▸ The records

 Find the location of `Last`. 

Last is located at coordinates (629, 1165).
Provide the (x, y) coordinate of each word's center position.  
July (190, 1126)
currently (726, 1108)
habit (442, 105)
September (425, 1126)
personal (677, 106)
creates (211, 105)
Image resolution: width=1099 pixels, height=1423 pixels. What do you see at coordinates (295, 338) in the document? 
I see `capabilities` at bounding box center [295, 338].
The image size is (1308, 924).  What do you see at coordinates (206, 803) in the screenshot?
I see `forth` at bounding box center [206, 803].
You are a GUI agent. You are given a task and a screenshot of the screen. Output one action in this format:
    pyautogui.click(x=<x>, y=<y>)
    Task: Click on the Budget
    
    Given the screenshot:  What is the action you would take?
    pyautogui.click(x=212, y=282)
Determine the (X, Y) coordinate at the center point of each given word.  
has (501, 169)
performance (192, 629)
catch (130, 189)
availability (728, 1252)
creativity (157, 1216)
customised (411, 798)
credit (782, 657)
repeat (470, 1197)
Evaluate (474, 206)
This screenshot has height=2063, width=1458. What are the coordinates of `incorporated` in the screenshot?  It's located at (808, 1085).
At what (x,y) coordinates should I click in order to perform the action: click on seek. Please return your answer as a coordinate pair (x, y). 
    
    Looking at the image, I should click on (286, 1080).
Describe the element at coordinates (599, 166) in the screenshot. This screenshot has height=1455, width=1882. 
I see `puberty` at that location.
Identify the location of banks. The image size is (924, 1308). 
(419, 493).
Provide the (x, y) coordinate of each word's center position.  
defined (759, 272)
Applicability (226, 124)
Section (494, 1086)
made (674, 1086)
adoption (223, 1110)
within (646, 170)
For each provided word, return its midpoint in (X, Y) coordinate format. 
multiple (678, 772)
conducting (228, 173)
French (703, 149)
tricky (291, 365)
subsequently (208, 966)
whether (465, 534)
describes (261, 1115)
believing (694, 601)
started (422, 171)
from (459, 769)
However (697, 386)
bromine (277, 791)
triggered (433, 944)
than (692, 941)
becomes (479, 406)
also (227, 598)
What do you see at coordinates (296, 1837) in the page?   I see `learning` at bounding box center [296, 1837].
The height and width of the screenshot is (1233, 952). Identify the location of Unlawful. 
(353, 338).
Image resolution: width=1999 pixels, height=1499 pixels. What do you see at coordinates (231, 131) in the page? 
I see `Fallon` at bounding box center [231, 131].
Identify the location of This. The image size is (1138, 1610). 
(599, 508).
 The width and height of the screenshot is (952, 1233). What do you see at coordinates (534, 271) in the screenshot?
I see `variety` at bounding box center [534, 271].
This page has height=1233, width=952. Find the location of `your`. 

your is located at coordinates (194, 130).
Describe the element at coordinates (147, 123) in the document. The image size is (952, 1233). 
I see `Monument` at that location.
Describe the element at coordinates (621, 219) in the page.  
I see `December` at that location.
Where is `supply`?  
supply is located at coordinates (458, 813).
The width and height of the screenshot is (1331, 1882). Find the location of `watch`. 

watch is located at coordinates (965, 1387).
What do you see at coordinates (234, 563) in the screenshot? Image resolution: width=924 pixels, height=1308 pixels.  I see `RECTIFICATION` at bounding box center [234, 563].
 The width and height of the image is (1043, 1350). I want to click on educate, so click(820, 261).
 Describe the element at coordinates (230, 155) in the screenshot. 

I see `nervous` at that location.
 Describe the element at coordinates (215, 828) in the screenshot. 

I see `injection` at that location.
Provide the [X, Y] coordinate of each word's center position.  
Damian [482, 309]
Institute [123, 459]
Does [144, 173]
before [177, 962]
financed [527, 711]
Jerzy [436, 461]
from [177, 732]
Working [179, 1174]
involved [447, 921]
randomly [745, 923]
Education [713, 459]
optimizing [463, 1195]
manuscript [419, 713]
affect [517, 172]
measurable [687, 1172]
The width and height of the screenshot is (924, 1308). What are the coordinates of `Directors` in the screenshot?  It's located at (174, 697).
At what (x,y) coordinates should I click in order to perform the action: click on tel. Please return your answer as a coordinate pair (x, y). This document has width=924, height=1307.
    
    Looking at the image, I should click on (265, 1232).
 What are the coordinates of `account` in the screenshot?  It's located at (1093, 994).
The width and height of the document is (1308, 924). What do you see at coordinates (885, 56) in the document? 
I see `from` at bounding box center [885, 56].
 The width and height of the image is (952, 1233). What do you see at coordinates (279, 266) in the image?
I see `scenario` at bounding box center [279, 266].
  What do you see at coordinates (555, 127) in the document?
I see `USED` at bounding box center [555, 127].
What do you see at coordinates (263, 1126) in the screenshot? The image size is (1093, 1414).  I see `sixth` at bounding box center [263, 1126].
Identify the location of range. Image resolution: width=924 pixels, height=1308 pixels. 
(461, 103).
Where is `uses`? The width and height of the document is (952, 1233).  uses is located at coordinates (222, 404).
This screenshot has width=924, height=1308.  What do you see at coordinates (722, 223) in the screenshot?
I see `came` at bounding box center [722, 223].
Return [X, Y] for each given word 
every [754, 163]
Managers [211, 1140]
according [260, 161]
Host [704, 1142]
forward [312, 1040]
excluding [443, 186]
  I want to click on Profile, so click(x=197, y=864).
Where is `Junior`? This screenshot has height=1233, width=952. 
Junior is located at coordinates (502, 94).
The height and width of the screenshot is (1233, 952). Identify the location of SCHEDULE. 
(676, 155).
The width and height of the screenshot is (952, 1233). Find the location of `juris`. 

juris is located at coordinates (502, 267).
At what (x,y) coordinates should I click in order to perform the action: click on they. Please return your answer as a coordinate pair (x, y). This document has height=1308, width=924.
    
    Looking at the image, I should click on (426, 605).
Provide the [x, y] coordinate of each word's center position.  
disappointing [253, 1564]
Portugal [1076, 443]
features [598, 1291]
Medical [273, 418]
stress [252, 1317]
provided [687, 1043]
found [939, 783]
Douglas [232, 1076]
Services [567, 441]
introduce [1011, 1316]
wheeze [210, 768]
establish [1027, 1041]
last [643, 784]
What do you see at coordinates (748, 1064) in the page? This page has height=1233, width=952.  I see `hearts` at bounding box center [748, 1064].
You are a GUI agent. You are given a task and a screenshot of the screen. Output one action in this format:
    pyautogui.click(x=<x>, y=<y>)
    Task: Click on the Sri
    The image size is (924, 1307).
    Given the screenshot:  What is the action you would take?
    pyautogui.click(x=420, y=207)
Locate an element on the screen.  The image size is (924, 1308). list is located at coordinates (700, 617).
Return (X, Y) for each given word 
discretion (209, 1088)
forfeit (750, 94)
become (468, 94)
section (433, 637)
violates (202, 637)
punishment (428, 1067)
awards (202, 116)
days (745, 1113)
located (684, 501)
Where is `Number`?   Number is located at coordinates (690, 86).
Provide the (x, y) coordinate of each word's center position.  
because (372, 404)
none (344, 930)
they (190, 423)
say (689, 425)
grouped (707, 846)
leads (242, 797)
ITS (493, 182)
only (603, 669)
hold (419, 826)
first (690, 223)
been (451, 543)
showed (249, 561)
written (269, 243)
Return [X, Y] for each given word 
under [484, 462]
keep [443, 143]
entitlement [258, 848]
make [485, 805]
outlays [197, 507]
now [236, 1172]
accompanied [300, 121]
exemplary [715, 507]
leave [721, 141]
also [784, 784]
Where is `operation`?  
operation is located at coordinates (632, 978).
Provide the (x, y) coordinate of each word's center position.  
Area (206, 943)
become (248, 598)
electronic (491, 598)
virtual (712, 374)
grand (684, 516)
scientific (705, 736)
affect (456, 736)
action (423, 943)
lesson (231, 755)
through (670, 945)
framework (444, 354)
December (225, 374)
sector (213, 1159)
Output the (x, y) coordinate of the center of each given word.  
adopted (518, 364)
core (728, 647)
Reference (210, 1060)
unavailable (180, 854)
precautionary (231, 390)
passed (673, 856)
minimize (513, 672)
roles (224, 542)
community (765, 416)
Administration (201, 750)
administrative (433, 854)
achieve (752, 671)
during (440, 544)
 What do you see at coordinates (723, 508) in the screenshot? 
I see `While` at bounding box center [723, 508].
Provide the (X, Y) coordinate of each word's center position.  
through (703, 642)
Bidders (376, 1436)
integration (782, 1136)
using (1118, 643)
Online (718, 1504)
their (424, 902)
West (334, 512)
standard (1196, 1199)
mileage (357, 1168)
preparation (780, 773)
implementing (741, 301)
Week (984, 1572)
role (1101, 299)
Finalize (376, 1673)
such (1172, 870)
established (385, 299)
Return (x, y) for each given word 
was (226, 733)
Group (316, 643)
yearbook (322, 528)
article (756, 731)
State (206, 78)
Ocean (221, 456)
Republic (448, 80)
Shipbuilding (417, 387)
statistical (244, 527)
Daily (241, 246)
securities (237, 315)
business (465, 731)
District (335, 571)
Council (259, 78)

▸ Task prompt
Copy out the section of the material above that starts with the line containing "This page has height=1233, width=952. Find" and ends with the line containing "watch is located at coordinates (965, 1387).", including both of those lines.

▸ Response below
This page has height=1233, width=952. Find the location of `your`. 

your is located at coordinates (194, 130).
Describe the element at coordinates (147, 123) in the document. The image size is (952, 1233). 
I see `Monument` at that location.
Describe the element at coordinates (621, 219) in the page.  
I see `December` at that location.
Where is `supply`?  
supply is located at coordinates (458, 813).
The width and height of the screenshot is (1331, 1882). Find the location of `watch`. 

watch is located at coordinates (965, 1387).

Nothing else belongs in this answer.